_What is expected:_
From the data below, copy every line that contains the string "Where". Case counts, so a match must have the same capital and lowercase letters.

_The records:_
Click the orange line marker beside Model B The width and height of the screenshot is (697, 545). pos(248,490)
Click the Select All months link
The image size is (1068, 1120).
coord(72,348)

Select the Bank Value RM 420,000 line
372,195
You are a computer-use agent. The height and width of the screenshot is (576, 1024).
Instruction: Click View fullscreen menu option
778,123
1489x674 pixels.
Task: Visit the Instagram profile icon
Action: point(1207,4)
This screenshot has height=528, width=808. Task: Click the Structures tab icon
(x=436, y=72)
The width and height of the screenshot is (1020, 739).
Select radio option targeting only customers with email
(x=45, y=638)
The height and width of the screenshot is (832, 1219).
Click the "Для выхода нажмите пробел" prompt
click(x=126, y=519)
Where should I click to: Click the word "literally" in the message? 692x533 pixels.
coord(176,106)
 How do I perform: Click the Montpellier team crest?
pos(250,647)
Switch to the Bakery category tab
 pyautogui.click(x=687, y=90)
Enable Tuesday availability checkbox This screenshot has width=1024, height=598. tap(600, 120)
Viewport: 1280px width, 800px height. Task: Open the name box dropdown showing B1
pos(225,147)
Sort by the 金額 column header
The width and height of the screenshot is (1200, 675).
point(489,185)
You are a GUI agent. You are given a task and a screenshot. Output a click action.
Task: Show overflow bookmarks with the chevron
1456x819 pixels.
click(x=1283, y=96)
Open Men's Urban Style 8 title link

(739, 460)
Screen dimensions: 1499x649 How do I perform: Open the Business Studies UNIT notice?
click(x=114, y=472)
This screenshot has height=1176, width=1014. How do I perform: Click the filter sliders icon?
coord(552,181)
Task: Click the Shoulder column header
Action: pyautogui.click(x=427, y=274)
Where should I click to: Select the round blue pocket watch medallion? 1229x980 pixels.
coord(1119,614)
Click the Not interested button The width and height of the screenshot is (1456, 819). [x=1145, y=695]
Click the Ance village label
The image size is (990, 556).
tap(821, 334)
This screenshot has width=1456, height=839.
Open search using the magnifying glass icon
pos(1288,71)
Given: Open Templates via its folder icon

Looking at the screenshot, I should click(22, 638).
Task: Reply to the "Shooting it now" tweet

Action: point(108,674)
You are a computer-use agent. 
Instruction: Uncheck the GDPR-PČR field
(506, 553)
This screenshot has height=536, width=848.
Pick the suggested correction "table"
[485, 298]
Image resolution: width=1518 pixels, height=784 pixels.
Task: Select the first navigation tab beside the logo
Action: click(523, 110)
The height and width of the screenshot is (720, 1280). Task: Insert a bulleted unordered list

_Answer for the task:_
Where should I click to: Click the word "literally" in the message? 692x533 pixels.
Where should I click to: Select the round blue pocket watch medallion? 1229x980 pixels.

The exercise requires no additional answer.